Aufgabe
Setze den Artikel über die Klagen der Sunrise-Geschäftskunden im Anschluss an seinen letzten Satz fort.

Textausschnitt
++++++++++++++++++++

Wenn der Geduldsfaden reisst

Sunrise-Geschäftskunden beklagen sich über den schlechten Kundendienst des Telcos. Wartezeiten von über einem Monat sind an der Tagesordnung.

Artikel erschienen in Swiss IT Reseller 2008/10

     

Nach Bekanntwerden der schlechten Zahlen von Sunrise im ersten Quartal 2008 platzte mehreren Geschäftskunden des Telekommunikationsanbieters der Kragen: «Kein Wunder, so wie Sunrise seine Firmenkunden behandelt», klagt der IT-Verantwortliche eines Zürcher KMU-Betriebes gegenüber IT Reseller. «So extrem, wie die Qualität dort nachgelassen hat, könnte ich mir vorstellen, dass noch der eine oder andere Kunde davonlaufen wird», fügt ein weiterer Betroffener hinzu.

++++++++++++++++++++

Gegebene Informationen
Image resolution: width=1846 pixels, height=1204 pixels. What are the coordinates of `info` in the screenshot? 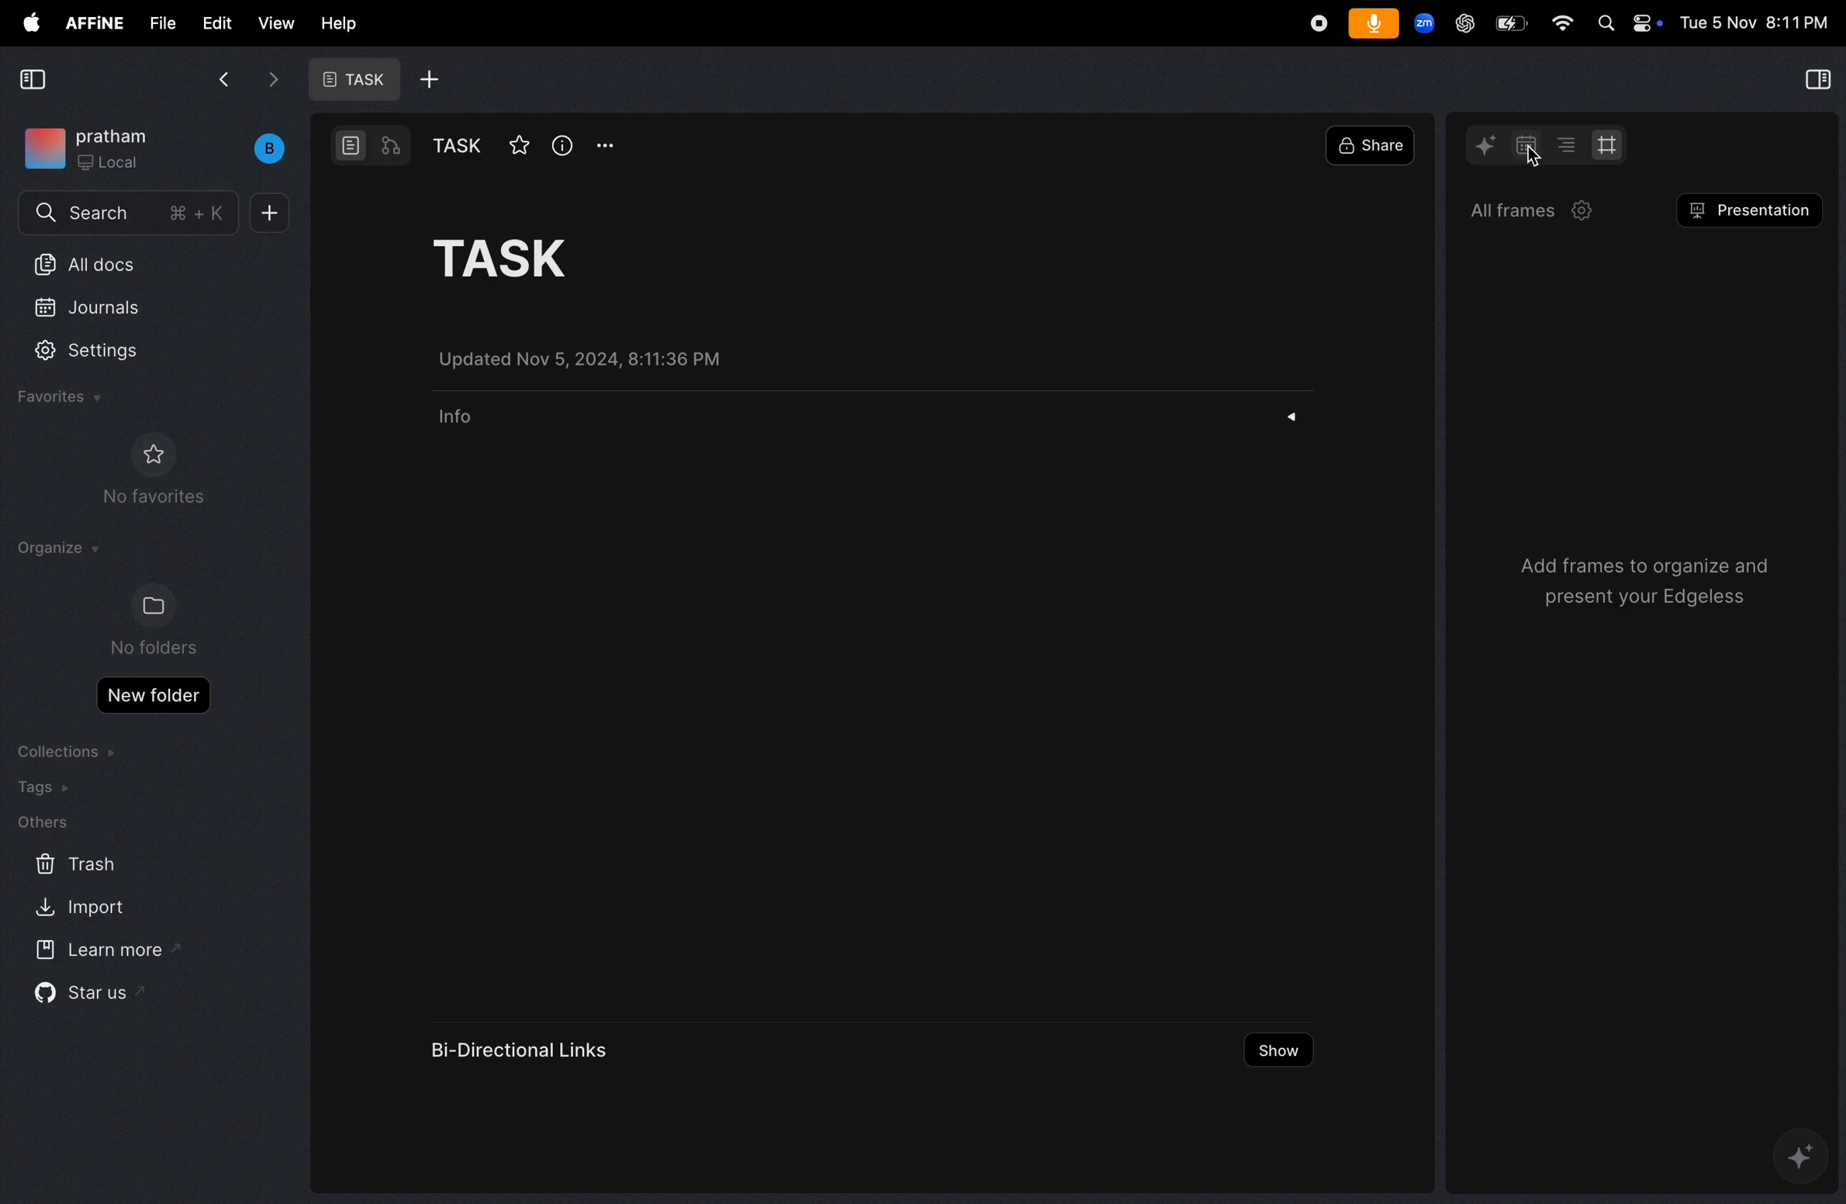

++++++++++++++++++++

Antwort
Je nach Kunde sind Antwortzeiten auf E-Mail-Anfragen von einem bis gar zwei Monaten offenbar keine Seltenheit. Die Liste der Vorwürfe ist lang: Manchmal sei bloss der Anrufbeantworter zu erreichen und auf hinterlassene Nachrichten erfolge teilweise keine Reaktion. Längst gekündigte Dienste werden weiter verrechnet und bei Nichtbezahlen folgen Mahnungen. «Oft wird erst reagiert, wenn man sich an den Chef des Kundendienstes persönlich wendet», sagt ein Kunde.


Das Problem habe mit dem Konzern­umbau Anfang 2007 begonnen. Damals wurde Sunrise in die beiden Geschäftsbereiche Privat- und Geschäftskunden gegliedert. Ein betroffener Kunde will von einem Sunrise-Mitarbeitenden erfahren haben, dass der Kundendienst aufgrund von Entlassungen schlicht unterbesetzt sei und täglich mehr Anfragen ankommen würden, als bearbeitet werden können. Tatsächlich verringerte sich der Personalbestand des Anbieters von Anfang bis Ende 2007 um gut 200 Vollzeitstellen, «grösstenteils ohne Kundenkontakt» zwar, wie dem Geschäftsbericht des Mutterhauses TDC zu entnehmen ist.

Trendwende in Aussicht?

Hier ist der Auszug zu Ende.